7:39 a.m.(approximately) One mile in. The pace group is running in downtown Ann Arbor. You can hear runners talking and the drum beat of our feet. Spectators? None. It is a ghost town.
7:57 a.m. Nearing the 5k mark running on Geddes Road. It's quiet (why aren't people out on their lawns?!?) It's legit hilly. That part I dig.
8:42 a.m. Miles 3-8 are mostly a blur. We run on roads with little crowd support. The pace group is getting smaller. I walk through the mile 8 water station and realize I can't stick with the pace group. The guy talking about how he "didn't train but just did a half Ironman" is annoying me anyway.
8:50something a.m. The sun is really bright, and it feels great. Crap. I forgot to put on sunscreen. Great. Now I'll have a sunburn and wrinkles. Rookie mistake. Shoot I also forgot to put Body Glide under my sports bra. That's gonna leave a mark.
9:00 a.m. Mile 10 is up the hill near the medical center. This hill is serious business. Oh I need to make an appointment with my GI doctor at U-M medical center. I wonder if other people around me have Crohn's? Doubtful. Lucky bastards.
9:02 a.m. We run into the Arboretum. The asphalt turns to gravel. I read this in the course description. It didn't prepare me for how annoying it would be to run on the gravel. Screw it. I'm walking. When's the last time I walked in a half marathon other than through water stations? It's been a while. My goal is 2:10. I'm still good right? My stupid watch battery died. Killing me.
9:10ish a.m. The hill in the arboretum is rough. I count to 60 in my head as I walk up the hill. I love hills, but this is too much. Quads screaming. Oh my goodness there's the water station. It's probably just easier to keep walking until it's I get some water. Maybe I need Gatorade too. Yup...definitely need Gatorade.
9:20 a.m. Ooh we're running through campus. It's so pretty and relatively flat at this point. I hear a voice behind me. Is that a pacer? (Glance back). Crap that's definitely the 9:10 pacer. His voice is loud. Is a loud voice a requirement for a pacer? He sounds pretty engaging actually. They're definitely going to pass me.
9:27 a.m. Running past what appear to be vacant frat houses, and I hear nothing. I listen for noise from the finish line maybe half a mile away. Nothing. Where are the people? Where is the noise?
9:31 a.m. Oh my God there's the finish. Hurts. Hurts. Hurts. Keep running. Done! Now where's my medal? Wait THIS is my medal? Come on.
9:35 a.m. Drink water. Stretch. I've got to walk back to my car. Is there a shuttle or something? I don't see anything. It'll be good to walk it out.
9:45 a.m. My hands are free-zing. Why is this water so cold? The wind is brutal. Why didn't I sleep in this morning? Oh right. Because I'm a bad ass.

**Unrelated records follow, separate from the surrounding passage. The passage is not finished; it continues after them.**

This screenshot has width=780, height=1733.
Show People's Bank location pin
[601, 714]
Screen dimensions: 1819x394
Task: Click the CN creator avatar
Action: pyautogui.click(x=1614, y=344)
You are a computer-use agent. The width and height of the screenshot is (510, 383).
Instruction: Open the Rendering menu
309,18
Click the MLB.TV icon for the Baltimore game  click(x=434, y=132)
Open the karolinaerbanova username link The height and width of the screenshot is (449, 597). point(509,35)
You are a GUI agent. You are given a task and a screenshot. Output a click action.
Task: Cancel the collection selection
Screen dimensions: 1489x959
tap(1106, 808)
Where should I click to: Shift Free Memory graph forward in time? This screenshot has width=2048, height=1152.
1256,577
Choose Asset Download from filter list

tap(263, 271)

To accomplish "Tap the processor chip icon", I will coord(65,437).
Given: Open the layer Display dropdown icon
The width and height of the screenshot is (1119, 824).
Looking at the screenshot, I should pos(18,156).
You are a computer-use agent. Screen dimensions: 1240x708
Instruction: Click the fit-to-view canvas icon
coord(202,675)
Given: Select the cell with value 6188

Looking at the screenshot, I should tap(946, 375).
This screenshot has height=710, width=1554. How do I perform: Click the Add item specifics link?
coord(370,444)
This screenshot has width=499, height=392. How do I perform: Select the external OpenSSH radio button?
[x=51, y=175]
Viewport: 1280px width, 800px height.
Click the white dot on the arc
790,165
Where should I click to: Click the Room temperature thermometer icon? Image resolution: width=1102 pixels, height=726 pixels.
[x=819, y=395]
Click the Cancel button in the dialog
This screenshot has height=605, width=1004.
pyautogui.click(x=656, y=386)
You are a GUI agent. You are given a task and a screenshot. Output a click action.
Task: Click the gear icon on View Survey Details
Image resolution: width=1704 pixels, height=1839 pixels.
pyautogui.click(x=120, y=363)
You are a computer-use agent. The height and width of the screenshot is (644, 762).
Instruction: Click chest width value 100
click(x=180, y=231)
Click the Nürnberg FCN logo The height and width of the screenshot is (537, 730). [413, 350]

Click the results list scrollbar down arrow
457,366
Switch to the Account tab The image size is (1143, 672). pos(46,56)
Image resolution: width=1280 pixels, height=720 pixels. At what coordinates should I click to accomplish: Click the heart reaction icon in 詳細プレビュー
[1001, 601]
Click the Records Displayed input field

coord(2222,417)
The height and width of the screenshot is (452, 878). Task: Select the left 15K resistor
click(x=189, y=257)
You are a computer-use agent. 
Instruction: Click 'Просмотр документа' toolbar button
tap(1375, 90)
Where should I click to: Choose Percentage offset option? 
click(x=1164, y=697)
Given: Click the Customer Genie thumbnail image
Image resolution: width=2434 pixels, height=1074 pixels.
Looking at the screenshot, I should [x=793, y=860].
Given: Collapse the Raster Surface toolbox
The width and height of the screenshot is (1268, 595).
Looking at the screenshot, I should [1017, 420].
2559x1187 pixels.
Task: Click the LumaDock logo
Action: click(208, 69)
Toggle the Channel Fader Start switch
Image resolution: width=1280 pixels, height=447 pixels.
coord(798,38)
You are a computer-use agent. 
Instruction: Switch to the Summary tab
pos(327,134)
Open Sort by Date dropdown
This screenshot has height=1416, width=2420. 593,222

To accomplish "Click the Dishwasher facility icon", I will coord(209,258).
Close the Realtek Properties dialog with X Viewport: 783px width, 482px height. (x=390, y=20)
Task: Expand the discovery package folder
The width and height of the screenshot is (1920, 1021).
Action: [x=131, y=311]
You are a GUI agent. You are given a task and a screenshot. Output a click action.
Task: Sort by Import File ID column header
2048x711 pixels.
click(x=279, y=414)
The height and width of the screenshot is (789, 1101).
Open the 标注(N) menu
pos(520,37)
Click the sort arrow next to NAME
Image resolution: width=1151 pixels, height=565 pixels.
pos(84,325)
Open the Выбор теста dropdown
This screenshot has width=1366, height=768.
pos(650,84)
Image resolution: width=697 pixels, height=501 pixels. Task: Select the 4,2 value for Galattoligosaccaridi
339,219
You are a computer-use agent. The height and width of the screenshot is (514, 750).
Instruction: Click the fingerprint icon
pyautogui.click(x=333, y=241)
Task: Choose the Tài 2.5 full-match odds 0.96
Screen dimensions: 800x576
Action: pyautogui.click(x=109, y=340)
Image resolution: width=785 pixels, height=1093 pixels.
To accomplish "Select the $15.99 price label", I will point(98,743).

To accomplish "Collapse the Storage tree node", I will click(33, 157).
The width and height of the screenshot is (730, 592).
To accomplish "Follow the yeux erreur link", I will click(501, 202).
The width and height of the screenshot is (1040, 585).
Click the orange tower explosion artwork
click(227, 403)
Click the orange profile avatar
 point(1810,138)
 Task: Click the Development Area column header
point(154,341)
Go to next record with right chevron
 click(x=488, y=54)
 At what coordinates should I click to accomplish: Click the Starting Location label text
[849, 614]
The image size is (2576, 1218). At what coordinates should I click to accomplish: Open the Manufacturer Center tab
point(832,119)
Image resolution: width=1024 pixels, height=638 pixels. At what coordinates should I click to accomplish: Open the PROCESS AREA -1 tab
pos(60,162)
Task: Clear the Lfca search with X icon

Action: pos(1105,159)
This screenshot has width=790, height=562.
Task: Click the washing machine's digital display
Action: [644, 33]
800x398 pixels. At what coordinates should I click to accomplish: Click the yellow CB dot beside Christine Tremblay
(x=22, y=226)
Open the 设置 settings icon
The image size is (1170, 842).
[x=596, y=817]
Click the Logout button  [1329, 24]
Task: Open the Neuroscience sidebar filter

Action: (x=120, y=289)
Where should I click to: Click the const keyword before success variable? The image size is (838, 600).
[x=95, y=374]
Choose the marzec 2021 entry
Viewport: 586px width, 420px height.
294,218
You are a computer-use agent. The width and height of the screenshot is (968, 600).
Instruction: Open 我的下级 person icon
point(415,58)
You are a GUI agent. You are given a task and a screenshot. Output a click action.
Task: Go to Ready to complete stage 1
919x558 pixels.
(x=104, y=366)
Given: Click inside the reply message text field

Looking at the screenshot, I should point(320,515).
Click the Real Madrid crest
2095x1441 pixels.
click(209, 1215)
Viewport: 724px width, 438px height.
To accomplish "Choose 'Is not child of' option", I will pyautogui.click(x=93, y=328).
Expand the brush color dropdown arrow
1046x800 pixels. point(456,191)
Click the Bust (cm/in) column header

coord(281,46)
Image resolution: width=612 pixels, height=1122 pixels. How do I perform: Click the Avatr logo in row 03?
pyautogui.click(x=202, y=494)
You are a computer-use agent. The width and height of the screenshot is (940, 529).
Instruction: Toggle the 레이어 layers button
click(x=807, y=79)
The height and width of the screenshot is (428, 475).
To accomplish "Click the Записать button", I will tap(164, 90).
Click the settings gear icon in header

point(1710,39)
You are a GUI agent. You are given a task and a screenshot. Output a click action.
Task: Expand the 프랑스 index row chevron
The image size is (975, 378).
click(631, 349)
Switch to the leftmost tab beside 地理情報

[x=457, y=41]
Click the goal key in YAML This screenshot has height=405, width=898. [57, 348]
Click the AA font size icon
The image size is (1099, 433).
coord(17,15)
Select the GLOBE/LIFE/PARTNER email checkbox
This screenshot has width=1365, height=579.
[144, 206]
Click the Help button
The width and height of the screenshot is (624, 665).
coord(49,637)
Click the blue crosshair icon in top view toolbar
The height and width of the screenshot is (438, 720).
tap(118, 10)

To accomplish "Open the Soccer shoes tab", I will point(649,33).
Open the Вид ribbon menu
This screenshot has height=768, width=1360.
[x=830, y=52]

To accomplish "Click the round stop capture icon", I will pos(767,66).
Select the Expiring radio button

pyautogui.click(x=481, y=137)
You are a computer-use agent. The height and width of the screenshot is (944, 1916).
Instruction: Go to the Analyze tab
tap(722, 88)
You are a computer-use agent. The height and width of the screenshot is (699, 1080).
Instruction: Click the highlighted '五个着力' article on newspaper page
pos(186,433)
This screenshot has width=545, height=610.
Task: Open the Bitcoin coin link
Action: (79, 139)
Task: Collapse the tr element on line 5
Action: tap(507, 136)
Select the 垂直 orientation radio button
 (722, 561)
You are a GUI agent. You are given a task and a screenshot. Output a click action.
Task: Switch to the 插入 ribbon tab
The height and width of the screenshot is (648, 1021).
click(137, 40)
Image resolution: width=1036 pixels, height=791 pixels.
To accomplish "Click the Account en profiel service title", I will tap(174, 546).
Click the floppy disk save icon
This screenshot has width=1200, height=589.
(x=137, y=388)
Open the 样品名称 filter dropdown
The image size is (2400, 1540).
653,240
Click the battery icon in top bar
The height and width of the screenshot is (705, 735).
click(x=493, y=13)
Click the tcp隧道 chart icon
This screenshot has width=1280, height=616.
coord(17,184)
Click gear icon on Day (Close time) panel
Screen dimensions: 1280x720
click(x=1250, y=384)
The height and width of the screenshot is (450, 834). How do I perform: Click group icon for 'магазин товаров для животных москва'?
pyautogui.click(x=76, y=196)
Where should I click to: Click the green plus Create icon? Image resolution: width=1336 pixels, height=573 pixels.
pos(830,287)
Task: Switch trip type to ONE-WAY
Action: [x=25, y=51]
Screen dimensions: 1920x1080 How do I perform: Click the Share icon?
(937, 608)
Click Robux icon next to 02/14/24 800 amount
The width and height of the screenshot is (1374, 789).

9:55 a.m. Heat in the car as high as it will go. Frozen. Now I've got to drive home. My hands won't work to turn on my Spotify list. I guess Sirius has to do.
As I do a play by play of what race day is like, I definitely sound crazy. Wasn't it Einstein who said that insanity is doing the same thing over and over and expecting different results? In that case runners are nuts. But come on...you all know I'm a little crazy. That's part of my charm, right?